> **Exercise**: The records need to be set down again exactly as they appear.

> **Extracted entries**:
☆ ☆ ☆

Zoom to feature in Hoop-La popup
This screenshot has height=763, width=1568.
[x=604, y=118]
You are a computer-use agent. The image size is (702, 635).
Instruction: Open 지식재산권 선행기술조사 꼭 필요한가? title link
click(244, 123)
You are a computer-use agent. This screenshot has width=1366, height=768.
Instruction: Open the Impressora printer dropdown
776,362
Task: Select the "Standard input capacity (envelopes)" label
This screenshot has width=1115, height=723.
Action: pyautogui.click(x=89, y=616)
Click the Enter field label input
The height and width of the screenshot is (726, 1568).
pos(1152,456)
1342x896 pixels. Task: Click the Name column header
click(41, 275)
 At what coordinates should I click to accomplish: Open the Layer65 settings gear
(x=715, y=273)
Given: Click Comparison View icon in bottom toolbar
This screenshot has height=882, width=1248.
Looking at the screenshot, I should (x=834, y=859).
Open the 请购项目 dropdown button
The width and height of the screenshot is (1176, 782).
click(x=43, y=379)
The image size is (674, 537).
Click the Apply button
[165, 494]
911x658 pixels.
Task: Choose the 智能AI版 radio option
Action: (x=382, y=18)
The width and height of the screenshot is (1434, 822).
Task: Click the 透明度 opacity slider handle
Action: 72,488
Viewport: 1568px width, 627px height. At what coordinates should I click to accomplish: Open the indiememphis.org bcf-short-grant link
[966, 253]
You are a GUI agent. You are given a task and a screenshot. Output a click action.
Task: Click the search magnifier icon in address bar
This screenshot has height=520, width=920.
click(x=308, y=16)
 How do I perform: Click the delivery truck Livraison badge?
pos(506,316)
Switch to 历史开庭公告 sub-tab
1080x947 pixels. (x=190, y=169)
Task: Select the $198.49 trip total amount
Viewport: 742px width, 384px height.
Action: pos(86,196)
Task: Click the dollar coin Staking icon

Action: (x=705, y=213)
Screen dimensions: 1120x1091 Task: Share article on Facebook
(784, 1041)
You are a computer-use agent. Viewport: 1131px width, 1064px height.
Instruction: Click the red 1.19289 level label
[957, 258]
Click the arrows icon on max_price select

☆ ☆ ☆

> **Exercise response**:
Zoom to feature in Hoop-La popup
This screenshot has height=763, width=1568.
[x=604, y=118]
You are a computer-use agent. The image size is (702, 635).
Instruction: Open 지식재산권 선행기술조사 꼭 필요한가? title link
click(244, 123)
You are a computer-use agent. This screenshot has width=1366, height=768.
Instruction: Open the Impressora printer dropdown
776,362
Task: Select the "Standard input capacity (envelopes)" label
This screenshot has width=1115, height=723.
Action: pyautogui.click(x=89, y=616)
Click the Enter field label input
The height and width of the screenshot is (726, 1568).
pos(1152,456)
1342x896 pixels. Task: Click the Name column header
click(41, 275)
 At what coordinates should I click to accomplish: Open the Layer65 settings gear
(x=715, y=273)
Given: Click Comparison View icon in bottom toolbar
This screenshot has height=882, width=1248.
Looking at the screenshot, I should (x=834, y=859).
Open the 请购项目 dropdown button
The width and height of the screenshot is (1176, 782).
click(x=43, y=379)
The image size is (674, 537).
Click the Apply button
[165, 494]
911x658 pixels.
Task: Choose the 智能AI版 radio option
Action: (x=382, y=18)
The width and height of the screenshot is (1434, 822).
Task: Click the 透明度 opacity slider handle
Action: 72,488
Viewport: 1568px width, 627px height. At what coordinates should I click to accomplish: Open the indiememphis.org bcf-short-grant link
[966, 253]
You are a GUI agent. You are given a task and a screenshot. Output a click action.
Task: Click the search magnifier icon in address bar
This screenshot has height=520, width=920.
click(x=308, y=16)
 How do I perform: Click the delivery truck Livraison badge?
pos(506,316)
Switch to 历史开庭公告 sub-tab
1080x947 pixels. (x=190, y=169)
Task: Select the $198.49 trip total amount
Viewport: 742px width, 384px height.
Action: pos(86,196)
Task: Click the dollar coin Staking icon

Action: (x=705, y=213)
Screen dimensions: 1120x1091 Task: Share article on Facebook
(784, 1041)
You are a computer-use agent. Viewport: 1131px width, 1064px height.
Instruction: Click the red 1.19289 level label
[957, 258]
Click the arrows icon on max_price select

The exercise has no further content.